Пленник пуст и в любви. Перегорел в страстях, в безмерности, в инверсии, стал «жертвой… привычной давно презренной суеты», его душу наполняет «печальный хлад». Он говорит черкешенке: «…поздно: умер я для счастья… // Для нежных чувств окаменел…»; «И гасну я как пламень дымный, // Забытый средь пустых долин».

Пушкин пишет:





Пленник чуть ли не в каждой своем слове подтверждает, что у него «увядшее сердце».

Ключевым для понимания культурной незрелости, пустоты Пленника является выражение «страстями чувства истребя». Что такое страсти и что такое противостоящие им чувства? Страсти – это чувства, не знающие меры. Мерой любви, свободы, любой деятельности, по всей логике пушкинского творчества, является ценность личности как способность человека выйти за рамки сложившихся культурных стереотипов и одновременно искать меру выхода. Страсти – это оттеснение медиации и господство инверсии. Страсти не знают самокритики, личностной меры, ограничения. Безмерность уничтожает личность, опустошает душу, губит способность к рефлексии, разрушает гармоничность эмоционального мира человека.

Господство страсти-инверсии и оттеснение на задний план рефлексии чувства-медиации не может пройти безнаказанно для человека, культуры. Человек, в котором бушует инверсия-страсть, знает только два смысла: либо у него есть все абсолютно, например любовь, свобода, деньги, положение в обществе, либо у него ничего абсолютно нет, и тогда ему, разочаровавшемуся этим полным отсутствием всего, надо либо уходить из жизни, как это сделал Германн в «Пиковой даме», лермонтовский Арбенин в «Маскараде», либо последовать совету Л. Толстого и слиться с природой, опроститься и набраться нового рефлективного потенциала у нее – мудрой, чистой, справедливой. Но, столкнувшись с природностью, «естественностью» не на страницах произведений Руссо или Толстого, а в жизни и не увидев в природе особой мудрости, инверсионный человек в панике бежит к ранее отвергнутым культурным стереотипам, опять не принимает их и оказывается в тупиковом, трагическом, застрявшем состоянии.

Маятниковое метание, цикличная динамика разрушает, убивает в нем личность. Он входит в смысловое пространство между традиционностью и модерном как критик традиционной культуры, но оказывается неспособен создать альтернативу этой культуре. Он входит в это пространство и как критик модерна, но творчески освоить его он не в состоянии, потому что пуст, бессодержателен, в нем господствует инверсия.
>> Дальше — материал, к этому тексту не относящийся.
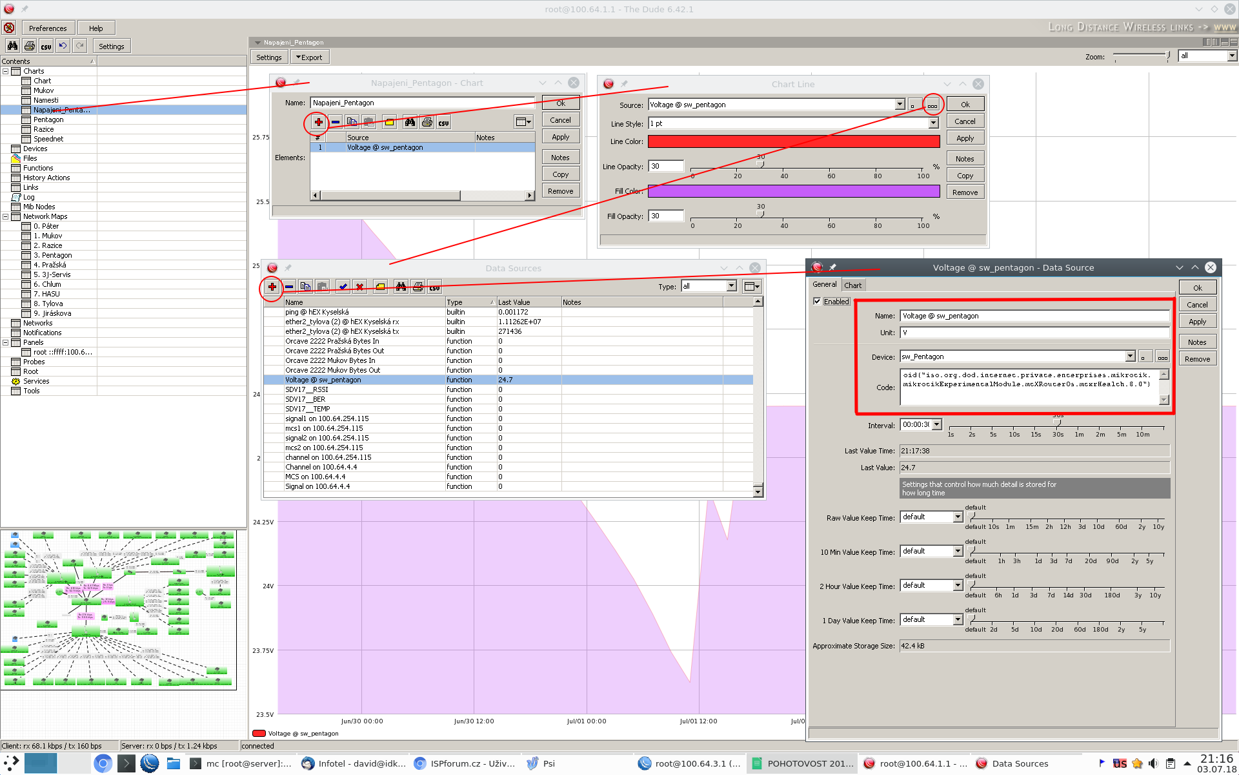Open the Type filter dropdown
Viewport: 1239px width, 775px height.
coord(731,286)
В литературоведении со времен Белинского принято говорить о пустоте Пленника, не особенно задумываясь над тем, откуда она взялась. Пленник мечется между городской цивилизацией и природной естественностью. Смыслы этих полюсов он воспринимает как тотемы, некритично: либо их тотально принимает, либо тотально отвергает. Для него стереотипы города и природной естественности – это результат определенной прошлой рефлексии, но отнюдь не предпосылка рефлексии последующей. Его рефлексия по поводу города и природы не переходит амбивалентно в рефлексию по поводу своей рефлексии в отношении этих смыслов. Ничего иного, альтернативного этим смыслам в сфере между ними для него не существует. Отпав от идеи города и безуспешно пытаясь прилепиться к идее природы, он потерял старую почву и не приобрел новой, оказался неспособным встать на путь поиска альтернативы этим смыслам. Неспособный к самокритике в сфере между тотемизируемыми смыслами, он оказался в пространстве бессодержательности, беспочвенности, в смысловом и нравственном вакууме, на грани нравственной катастрофы.
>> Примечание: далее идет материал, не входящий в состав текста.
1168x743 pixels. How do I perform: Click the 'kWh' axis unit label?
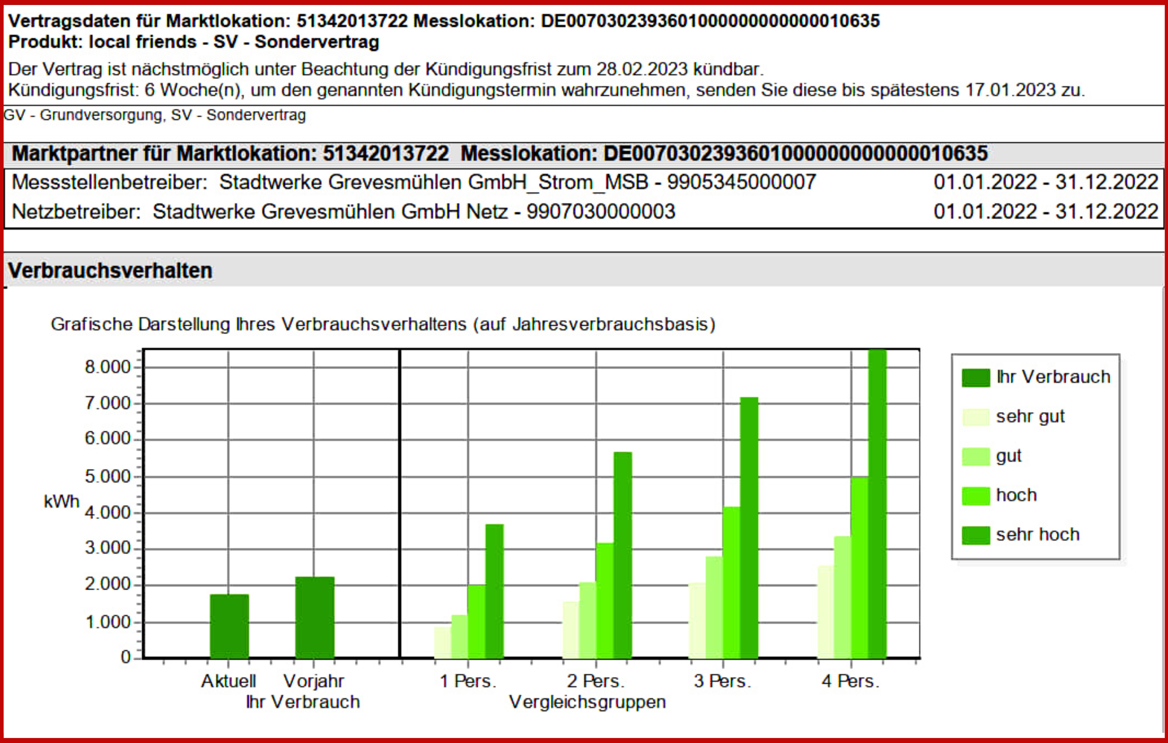point(61,501)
Пленник – этот символ русского молодого человека начала XIX века – несформировавшаяся личность. Способен на эмоциональный всплеск, но на глубокое чувство не способен, потому что культурно незрел. Опустошенность как неспособность преодолеть раздвоенность и принять судьбоносное решение – основная черта Пленника и «исходный пункт» поэмы. Пушкинский герой застрял между обществом и необществом, культурой и некультурой, несвободой и свободой, неприродой и природой, между пленом света и пленом в ауле. Бежал от условностей общества, неспособный жить в нем. Затем бежал в обратном направлении – от «естественности» природной жизни, неспособный принять условности жизни горцев. В нем работала дурная цикличность.

54

См.: Гуревич А.М. Романтизм Пушкина. М., 1993.

55

См.: Бонди С.М. Поэмы Пушкина: [вступит. ст.] // Пушкин. Т. 3. С. 5–15.